--- SUPPLIED RECORDS Enclosed Below ---

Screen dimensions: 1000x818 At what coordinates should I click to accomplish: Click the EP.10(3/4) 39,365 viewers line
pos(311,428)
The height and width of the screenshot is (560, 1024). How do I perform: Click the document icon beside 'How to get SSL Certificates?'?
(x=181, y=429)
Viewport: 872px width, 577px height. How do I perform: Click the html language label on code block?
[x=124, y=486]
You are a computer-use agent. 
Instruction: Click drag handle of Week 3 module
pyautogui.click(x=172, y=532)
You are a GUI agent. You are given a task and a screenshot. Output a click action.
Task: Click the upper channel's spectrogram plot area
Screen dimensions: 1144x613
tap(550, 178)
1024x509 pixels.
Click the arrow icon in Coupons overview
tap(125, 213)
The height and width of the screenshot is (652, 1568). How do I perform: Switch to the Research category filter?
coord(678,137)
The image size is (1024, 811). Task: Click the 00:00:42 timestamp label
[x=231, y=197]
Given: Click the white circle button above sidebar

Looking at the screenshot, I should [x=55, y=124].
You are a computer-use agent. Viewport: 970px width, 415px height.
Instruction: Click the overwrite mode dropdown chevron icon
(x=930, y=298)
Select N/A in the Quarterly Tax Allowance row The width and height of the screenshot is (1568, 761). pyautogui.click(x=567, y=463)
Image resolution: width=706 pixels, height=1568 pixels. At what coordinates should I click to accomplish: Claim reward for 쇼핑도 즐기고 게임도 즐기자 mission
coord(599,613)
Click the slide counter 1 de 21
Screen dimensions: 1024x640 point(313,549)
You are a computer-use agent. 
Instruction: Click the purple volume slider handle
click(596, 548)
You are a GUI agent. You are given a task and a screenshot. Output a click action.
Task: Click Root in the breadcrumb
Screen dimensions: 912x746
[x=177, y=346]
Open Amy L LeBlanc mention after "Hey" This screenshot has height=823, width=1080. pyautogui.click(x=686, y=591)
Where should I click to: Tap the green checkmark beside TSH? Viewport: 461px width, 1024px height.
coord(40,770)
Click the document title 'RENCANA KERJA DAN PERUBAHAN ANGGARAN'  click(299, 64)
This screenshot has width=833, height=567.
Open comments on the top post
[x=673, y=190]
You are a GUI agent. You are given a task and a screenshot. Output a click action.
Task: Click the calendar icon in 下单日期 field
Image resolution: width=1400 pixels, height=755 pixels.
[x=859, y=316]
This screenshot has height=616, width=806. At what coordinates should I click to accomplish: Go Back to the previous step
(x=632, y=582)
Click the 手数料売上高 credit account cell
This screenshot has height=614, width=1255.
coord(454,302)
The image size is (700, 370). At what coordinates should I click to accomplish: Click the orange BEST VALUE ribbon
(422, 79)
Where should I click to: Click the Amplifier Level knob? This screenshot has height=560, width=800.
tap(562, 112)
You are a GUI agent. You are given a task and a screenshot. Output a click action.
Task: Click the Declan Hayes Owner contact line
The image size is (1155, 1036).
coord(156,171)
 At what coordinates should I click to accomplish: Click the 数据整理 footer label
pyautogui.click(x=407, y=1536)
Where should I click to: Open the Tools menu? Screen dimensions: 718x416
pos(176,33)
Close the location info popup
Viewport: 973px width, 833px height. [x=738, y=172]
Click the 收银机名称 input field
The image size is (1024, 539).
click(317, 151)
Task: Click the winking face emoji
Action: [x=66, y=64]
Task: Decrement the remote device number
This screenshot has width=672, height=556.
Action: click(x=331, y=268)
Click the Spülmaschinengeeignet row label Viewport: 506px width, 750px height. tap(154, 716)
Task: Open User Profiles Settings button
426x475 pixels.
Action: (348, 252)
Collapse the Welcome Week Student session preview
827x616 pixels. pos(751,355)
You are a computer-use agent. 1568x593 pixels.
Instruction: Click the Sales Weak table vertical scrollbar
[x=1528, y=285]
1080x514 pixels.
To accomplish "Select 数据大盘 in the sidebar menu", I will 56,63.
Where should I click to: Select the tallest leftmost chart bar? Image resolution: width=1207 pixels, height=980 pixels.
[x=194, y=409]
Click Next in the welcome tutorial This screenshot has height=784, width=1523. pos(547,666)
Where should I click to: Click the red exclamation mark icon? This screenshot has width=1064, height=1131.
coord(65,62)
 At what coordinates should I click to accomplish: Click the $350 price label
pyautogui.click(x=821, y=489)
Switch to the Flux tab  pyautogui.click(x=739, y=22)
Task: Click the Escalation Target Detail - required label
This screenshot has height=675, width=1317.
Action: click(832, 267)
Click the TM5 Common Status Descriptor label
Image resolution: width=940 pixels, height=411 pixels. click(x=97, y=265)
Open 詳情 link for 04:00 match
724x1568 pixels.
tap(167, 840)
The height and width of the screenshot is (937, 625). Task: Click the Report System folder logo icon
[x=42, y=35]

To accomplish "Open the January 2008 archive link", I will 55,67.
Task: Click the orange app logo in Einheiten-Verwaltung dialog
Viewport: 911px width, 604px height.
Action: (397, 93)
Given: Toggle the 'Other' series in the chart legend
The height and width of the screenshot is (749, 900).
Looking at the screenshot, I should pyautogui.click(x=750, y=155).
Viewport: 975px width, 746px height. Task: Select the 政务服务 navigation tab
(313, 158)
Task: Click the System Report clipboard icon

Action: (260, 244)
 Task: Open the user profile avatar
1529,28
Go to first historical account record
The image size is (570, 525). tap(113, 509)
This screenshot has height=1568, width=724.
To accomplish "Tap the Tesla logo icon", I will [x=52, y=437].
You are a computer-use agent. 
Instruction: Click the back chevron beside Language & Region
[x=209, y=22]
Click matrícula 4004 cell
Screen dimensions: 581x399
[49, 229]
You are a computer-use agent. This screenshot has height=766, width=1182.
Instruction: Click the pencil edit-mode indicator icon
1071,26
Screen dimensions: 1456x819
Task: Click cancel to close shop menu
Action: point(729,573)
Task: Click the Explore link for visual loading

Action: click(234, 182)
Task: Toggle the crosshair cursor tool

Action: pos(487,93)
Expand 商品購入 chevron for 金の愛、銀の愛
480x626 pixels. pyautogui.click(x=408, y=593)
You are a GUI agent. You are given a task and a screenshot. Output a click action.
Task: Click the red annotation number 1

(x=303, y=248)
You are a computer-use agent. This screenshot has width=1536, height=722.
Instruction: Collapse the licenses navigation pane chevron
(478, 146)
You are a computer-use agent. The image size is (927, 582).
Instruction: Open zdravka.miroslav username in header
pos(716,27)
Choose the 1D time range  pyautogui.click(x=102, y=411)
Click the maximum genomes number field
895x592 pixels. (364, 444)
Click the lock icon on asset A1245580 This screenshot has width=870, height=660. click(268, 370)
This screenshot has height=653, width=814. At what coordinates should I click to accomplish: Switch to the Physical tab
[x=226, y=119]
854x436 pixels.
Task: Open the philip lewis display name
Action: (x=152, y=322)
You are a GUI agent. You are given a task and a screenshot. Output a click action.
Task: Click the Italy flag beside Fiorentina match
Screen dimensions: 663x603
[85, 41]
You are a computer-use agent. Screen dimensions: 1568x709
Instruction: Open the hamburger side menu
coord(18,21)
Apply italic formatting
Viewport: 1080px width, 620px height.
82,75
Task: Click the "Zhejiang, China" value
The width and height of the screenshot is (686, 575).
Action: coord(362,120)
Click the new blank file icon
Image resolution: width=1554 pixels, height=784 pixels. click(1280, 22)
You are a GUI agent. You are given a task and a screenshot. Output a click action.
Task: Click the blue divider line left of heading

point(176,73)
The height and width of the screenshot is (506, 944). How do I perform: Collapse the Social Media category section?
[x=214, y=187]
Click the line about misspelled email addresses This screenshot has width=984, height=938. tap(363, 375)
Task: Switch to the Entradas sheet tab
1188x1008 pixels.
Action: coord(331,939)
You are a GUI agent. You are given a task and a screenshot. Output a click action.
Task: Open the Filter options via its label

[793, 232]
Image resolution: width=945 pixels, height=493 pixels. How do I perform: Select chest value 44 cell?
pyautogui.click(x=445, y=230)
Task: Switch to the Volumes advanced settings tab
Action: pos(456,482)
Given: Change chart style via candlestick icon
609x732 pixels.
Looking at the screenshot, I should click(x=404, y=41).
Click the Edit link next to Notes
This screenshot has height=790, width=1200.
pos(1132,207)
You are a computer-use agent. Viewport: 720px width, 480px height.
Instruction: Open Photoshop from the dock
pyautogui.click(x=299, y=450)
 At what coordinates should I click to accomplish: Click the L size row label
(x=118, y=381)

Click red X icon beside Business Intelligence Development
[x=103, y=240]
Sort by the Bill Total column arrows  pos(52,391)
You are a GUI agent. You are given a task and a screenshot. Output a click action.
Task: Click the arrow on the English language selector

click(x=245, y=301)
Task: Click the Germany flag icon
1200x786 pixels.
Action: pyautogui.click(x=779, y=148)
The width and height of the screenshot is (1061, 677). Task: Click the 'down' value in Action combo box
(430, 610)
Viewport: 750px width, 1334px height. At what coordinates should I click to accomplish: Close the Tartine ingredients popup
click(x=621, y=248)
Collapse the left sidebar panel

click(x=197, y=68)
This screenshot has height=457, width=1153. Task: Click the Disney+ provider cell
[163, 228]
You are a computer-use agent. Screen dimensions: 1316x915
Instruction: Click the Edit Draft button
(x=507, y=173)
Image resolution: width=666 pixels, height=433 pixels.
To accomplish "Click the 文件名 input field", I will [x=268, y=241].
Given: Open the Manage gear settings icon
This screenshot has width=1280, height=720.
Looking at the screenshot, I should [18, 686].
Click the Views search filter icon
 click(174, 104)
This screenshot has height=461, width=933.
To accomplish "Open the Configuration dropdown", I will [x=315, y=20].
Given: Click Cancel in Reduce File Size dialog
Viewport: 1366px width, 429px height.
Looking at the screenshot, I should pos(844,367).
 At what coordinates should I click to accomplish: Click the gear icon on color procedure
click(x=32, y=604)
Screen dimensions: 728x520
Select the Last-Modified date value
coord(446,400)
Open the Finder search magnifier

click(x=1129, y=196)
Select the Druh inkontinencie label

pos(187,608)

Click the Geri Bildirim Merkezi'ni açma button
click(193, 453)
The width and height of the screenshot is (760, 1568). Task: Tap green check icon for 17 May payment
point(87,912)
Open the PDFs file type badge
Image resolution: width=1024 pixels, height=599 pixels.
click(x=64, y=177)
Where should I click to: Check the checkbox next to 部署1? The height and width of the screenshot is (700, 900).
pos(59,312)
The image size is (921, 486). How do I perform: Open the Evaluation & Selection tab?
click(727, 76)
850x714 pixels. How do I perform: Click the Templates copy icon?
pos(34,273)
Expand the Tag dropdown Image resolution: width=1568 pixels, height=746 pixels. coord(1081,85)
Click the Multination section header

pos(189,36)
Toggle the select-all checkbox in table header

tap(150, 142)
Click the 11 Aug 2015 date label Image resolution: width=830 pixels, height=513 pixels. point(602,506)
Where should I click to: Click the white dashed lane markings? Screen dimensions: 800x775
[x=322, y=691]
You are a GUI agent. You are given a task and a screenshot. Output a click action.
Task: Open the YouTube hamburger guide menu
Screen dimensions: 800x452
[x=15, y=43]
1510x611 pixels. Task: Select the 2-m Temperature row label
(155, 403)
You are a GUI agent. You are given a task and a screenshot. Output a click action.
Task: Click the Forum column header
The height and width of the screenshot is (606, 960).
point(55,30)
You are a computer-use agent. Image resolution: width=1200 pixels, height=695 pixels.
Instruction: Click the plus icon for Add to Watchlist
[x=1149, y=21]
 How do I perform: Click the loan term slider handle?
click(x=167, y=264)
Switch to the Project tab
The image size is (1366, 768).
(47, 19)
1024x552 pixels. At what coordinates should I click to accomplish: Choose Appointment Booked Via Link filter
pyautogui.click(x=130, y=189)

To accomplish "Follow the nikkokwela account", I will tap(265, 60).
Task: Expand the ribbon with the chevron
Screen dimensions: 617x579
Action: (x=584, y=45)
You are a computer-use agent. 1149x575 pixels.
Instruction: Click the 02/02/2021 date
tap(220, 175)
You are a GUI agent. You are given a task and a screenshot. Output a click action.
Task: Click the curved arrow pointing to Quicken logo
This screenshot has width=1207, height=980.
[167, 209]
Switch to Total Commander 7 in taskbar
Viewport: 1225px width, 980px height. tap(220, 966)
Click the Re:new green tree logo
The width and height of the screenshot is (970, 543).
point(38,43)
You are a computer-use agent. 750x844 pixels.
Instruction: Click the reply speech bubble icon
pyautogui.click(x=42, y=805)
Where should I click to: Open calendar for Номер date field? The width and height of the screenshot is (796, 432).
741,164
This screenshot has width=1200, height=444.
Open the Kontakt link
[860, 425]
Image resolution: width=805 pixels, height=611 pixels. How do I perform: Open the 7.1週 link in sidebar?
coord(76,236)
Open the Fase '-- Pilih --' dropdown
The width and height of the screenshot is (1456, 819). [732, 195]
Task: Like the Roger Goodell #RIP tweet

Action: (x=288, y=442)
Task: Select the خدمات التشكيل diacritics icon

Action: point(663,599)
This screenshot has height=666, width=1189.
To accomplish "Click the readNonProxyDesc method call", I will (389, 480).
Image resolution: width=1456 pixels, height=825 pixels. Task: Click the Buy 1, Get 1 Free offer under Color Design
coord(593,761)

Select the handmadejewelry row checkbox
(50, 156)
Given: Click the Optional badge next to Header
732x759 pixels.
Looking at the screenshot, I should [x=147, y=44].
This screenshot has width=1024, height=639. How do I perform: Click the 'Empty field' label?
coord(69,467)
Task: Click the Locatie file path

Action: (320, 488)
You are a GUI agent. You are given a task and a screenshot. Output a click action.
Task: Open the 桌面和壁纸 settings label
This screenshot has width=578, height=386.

--- End of Enclosed SUPPLIED RECORDS ---

* **DIRECTIONS**
Look above for the line containing "You are a computer-use agent. Viewport: 970px" and the line containing "Open Amy L LeBlanc". Transcribe both, with the lines between them, exactly.

* **TASK ANSWER**
You are a computer-use agent. Viewport: 970px width, 415px height.
Instruction: Click the overwrite mode dropdown chevron icon
(x=930, y=298)
Select N/A in the Quarterly Tax Allowance row The width and height of the screenshot is (1568, 761). pyautogui.click(x=567, y=463)
Image resolution: width=706 pixels, height=1568 pixels. At what coordinates should I click to accomplish: Claim reward for 쇼핑도 즐기고 게임도 즐기자 mission
coord(599,613)
Click the slide counter 1 de 21
Screen dimensions: 1024x640 point(313,549)
You are a computer-use agent. 
Instruction: Click the purple volume slider handle
click(596, 548)
You are a GUI agent. You are given a task and a screenshot. Output a click action.
Task: Click Root in the breadcrumb
Screen dimensions: 912x746
[x=177, y=346]
Open Amy L LeBlanc mention after "Hey" This screenshot has height=823, width=1080. pyautogui.click(x=686, y=591)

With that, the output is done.